*Direction*
Put every line below into a Markdown table with two columns, "Row" for its number and "Line" for the text, and skip any blank lines.

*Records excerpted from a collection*
****************

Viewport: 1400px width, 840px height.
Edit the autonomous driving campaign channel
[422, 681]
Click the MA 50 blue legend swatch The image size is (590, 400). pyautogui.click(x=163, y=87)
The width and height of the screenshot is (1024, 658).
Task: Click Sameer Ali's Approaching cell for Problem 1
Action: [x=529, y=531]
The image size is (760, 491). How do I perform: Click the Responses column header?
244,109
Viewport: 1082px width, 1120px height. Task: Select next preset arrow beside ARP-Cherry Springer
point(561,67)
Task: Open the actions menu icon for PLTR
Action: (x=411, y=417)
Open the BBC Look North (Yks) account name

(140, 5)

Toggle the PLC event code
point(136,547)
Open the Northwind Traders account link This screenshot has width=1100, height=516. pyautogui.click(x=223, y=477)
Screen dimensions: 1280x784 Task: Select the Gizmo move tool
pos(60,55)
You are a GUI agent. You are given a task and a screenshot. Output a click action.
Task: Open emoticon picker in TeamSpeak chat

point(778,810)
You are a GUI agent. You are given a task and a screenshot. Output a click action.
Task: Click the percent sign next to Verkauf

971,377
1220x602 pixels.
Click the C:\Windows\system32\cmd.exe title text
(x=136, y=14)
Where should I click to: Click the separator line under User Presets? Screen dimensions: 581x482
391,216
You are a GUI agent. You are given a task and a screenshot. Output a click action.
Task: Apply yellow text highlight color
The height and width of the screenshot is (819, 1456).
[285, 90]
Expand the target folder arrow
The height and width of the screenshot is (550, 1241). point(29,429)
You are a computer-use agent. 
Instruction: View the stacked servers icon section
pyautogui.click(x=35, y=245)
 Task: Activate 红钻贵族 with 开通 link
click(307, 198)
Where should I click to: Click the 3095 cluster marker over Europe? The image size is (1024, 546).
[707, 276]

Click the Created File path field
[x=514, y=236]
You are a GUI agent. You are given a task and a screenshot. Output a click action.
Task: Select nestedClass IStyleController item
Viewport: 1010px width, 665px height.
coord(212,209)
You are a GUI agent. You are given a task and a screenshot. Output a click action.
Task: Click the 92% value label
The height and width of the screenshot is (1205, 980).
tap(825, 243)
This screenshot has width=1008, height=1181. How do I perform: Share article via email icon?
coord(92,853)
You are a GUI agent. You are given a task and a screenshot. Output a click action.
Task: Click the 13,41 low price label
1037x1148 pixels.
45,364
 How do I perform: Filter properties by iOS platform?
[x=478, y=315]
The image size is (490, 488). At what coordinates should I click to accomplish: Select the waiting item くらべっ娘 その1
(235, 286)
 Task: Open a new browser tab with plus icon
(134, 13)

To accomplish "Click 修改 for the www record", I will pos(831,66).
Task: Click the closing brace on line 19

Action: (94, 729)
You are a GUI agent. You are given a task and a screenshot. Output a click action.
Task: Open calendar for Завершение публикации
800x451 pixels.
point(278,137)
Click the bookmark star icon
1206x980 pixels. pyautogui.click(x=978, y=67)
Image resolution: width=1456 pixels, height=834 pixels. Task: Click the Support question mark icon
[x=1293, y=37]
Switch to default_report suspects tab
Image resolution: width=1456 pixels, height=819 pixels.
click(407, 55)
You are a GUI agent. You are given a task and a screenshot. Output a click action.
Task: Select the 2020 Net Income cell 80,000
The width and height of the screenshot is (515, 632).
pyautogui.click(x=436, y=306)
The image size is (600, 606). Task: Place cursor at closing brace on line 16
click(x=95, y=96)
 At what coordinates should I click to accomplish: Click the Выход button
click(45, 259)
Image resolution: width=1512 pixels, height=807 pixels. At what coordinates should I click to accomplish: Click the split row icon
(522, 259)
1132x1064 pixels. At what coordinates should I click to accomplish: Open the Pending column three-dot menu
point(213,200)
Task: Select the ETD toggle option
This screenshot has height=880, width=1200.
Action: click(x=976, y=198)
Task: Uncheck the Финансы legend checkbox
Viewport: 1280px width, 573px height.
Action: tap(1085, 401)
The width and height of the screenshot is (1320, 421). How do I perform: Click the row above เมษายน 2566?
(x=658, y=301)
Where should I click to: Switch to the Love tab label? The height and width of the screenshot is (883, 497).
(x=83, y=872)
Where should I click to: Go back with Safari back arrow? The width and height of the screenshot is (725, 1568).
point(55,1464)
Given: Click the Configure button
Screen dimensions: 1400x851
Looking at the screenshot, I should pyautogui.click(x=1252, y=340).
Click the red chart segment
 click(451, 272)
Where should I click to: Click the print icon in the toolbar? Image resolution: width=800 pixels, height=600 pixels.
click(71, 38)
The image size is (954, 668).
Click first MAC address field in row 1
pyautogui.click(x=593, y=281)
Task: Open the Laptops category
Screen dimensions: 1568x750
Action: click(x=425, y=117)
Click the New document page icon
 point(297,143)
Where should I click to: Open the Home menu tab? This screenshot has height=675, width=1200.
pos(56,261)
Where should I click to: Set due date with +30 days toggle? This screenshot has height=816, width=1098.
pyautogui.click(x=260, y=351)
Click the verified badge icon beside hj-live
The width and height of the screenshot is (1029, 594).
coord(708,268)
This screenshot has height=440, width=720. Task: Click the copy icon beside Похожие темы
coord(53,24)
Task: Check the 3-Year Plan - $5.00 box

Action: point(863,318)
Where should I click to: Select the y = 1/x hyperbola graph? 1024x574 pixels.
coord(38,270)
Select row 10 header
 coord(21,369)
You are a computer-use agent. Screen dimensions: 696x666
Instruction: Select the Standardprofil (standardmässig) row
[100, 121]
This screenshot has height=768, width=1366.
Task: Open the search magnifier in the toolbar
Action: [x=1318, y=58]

****************

*Task response*
| Row | Line |
|---|---|
| 1 | Viewport: 1400px width, 840px height. |
| 2 | Edit the autonomous driving campaign channel |
| 3 | [422, 681] |
| 4 | Click the MA 50 blue legend swatch The image size is (590, 400). pyautogui.click(x=163, y=87) |
| 5 | The width and height of the screenshot is (1024, 658). |
| 6 | Task: Click Sameer Ali's Approaching cell for Problem 1 |
| 7 | Action: [x=529, y=531] |
| 8 | The image size is (760, 491). How do I perform: Click the Responses column header? |
| 9 | 244,109 |
| 10 | Viewport: 1082px width, 1120px height. Task: Select next preset arrow beside ARP-Cherry Springer |
| 11 | point(561,67) |
| 12 | Task: Open the actions menu icon for PLTR |
| 13 | Action: (x=411, y=417) |
| 14 | Open the BBC Look North (Yks) account name |
| 15 | (140, 5) |
| 16 | Toggle the PLC event code |
| 17 | point(136,547) |
| 18 | Open the Northwind Traders account link This screenshot has width=1100, height=516. pyautogui.click(x=223, y=477) |
| 19 | Screen dimensions: 1280x784 Task: Select the Gizmo move tool |
| 20 | pos(60,55) |
| 21 | You are a GUI agent. You are given a task and a screenshot. Output a click action. |
| 22 | Task: Open emoticon picker in TeamSpeak chat |
| 23 | point(778,810) |
| 24 | You are a GUI agent. You are given a task and a screenshot. Output a click action. |
| 25 | Task: Click the percent sign next to Verkauf |
| 26 | 971,377 |
| 27 | 1220x602 pixels. |
| 28 | Click the C:\Windows\system32\cmd.exe title text |
| 29 | (x=136, y=14) |
| 30 | Where should I click to: Click the separator line under User Presets? Screen dimensions: 581x482 |
| 31 | 391,216 |
| 32 | You are a GUI agent. You are given a task and a screenshot. Output a click action. |
| 33 | Task: Apply yellow text highlight color |
| 34 | The height and width of the screenshot is (819, 1456). |
| 35 | [285, 90] |
| 36 | Expand the target folder arrow |
| 37 | The height and width of the screenshot is (550, 1241). point(29,429) |
| 38 | You are a computer-use agent.  |
| 39 | Instruction: View the stacked servers icon section |
| 40 | pyautogui.click(x=35, y=245) |
| 41 |  Task: Activate 红钻贵族 with 开通 link |
| 42 | click(307, 198) |
| 43 | Where should I click to: Click the 3095 cluster marker over Europe? The image size is (1024, 546). |
| 44 | [707, 276] |
| 45 | Click the Created File path field |
| 46 | [x=514, y=236] |
| 47 | You are a GUI agent. You are given a task and a screenshot. Output a click action. |
| 48 | Task: Select nestedClass IStyleController item |
| 49 | Viewport: 1010px width, 665px height. |
| 50 | coord(212,209) |
| 51 | You are a GUI agent. You are given a task and a screenshot. Output a click action. |
| 52 | Task: Click the 92% value label |
| 53 | The height and width of the screenshot is (1205, 980). |
| 54 | tap(825, 243) |
| 55 | This screenshot has width=1008, height=1181. How do I perform: Share article via email icon? |
| 56 | coord(92,853) |
| 57 | You are a GUI agent. You are given a task and a screenshot. Output a click action. |
| 58 | Task: Click the 13,41 low price label |
| 59 | 1037x1148 pixels. |
| 60 | 45,364 |
| 61 |  How do I perform: Filter properties by iOS platform? |
| 62 | [x=478, y=315] |
| 63 | The image size is (490, 488). At what coordinates should I click to accomplish: Select the waiting item くらべっ娘 その1 |
| 64 | (235, 286) |
| 65 |  Task: Open a new browser tab with plus icon |
| 66 | (134, 13) |
| 67 | To accomplish "Click 修改 for the www record", I will pos(831,66). |
| 68 | Task: Click the closing brace on line 19 |
| 69 | Action: (94, 729) |
| 70 | You are a GUI agent. You are given a task and a screenshot. Output a click action. |
| 71 | Task: Open calendar for Завершение публикации |
| 72 | 800x451 pixels. |
| 73 | point(278,137) |
| 74 | Click the bookmark star icon |
| 75 | 1206x980 pixels. pyautogui.click(x=978, y=67) |
| 76 | Image resolution: width=1456 pixels, height=834 pixels. Task: Click the Support question mark icon |
| 77 | [x=1293, y=37] |
| 78 | Switch to default_report suspects tab |
| 79 | Image resolution: width=1456 pixels, height=819 pixels. |
| 80 | click(407, 55) |
| 81 | You are a GUI agent. You are given a task and a screenshot. Output a click action. |
| 82 | Task: Select the 2020 Net Income cell 80,000 |
| 83 | The width and height of the screenshot is (515, 632). |
| 84 | pyautogui.click(x=436, y=306) |
| 85 | The image size is (600, 606). Task: Place cursor at closing brace on line 16 |
| 86 | click(x=95, y=96) |
| 87 |  At what coordinates should I click to accomplish: Click the Выход button |
| 88 | click(45, 259) |
| 89 | Image resolution: width=1512 pixels, height=807 pixels. At what coordinates should I click to accomplish: Click the split row icon |
| 90 | (522, 259) |
| 91 | 1132x1064 pixels. At what coordinates should I click to accomplish: Open the Pending column three-dot menu |
| 92 | point(213,200) |
| 93 | Task: Select the ETD toggle option |
| 94 | This screenshot has height=880, width=1200. |
| 95 | Action: click(x=976, y=198) |
| 96 | Task: Uncheck the Финансы legend checkbox |
| 97 | Viewport: 1280px width, 573px height. |
| 98 | Action: tap(1085, 401) |
| 99 | The width and height of the screenshot is (1320, 421). How do I perform: Click the row above เมษายน 2566? |
| 100 | (x=658, y=301) |
| 101 | Where should I click to: Switch to the Love tab label? The height and width of the screenshot is (883, 497). |
| 102 | (x=83, y=872) |
| 103 | Where should I click to: Go back with Safari back arrow? The width and height of the screenshot is (725, 1568). |
| 104 | point(55,1464) |
| 105 | Given: Click the Configure button |
| 106 | Screen dimensions: 1400x851 |
| 107 | Looking at the screenshot, I should pyautogui.click(x=1252, y=340). |
| 108 | Click the red chart segment |
| 109 |  click(451, 272) |
| 110 | Where should I click to: Click the print icon in the toolbar? Image resolution: width=800 pixels, height=600 pixels. |
| 111 | click(71, 38) |
| 112 | The image size is (954, 668). |
| 113 | Click first MAC address field in row 1 |
| 114 | pyautogui.click(x=593, y=281) |
| 115 | Task: Open the Laptops category |
| 116 | Screen dimensions: 1568x750 |
| 117 | Action: click(x=425, y=117) |
| 118 | Click the New document page icon |
| 119 |  point(297,143) |
| 120 | Where should I click to: Open the Home menu tab? This screenshot has height=675, width=1200. |
| 121 | pos(56,261) |
| 122 | Where should I click to: Set due date with +30 days toggle? This screenshot has height=816, width=1098. |
| 123 | pyautogui.click(x=260, y=351) |
| 124 | Click the verified badge icon beside hj-live |
| 125 | The width and height of the screenshot is (1029, 594). |
| 126 | coord(708,268) |
| 127 | This screenshot has height=440, width=720. Task: Click the copy icon beside Похожие темы |
| 128 | coord(53,24) |
| 129 | Task: Check the 3-Year Plan - $5.00 box |
| 130 | Action: point(863,318) |
| 131 | Where should I click to: Select the y = 1/x hyperbola graph? 1024x574 pixels. |
| 132 | coord(38,270) |
| 133 | Select row 10 header |
| 134 |  coord(21,369) |
| 135 | You are a computer-use agent. Screen dimensions: 696x666 |
| 136 | Instruction: Select the Standardprofil (standardmässig) row |
| 137 | [100, 121] |
| 138 | This screenshot has height=768, width=1366. |
| 139 | Task: Open the search magnifier in the toolbar |
| 140 | Action: [x=1318, y=58] |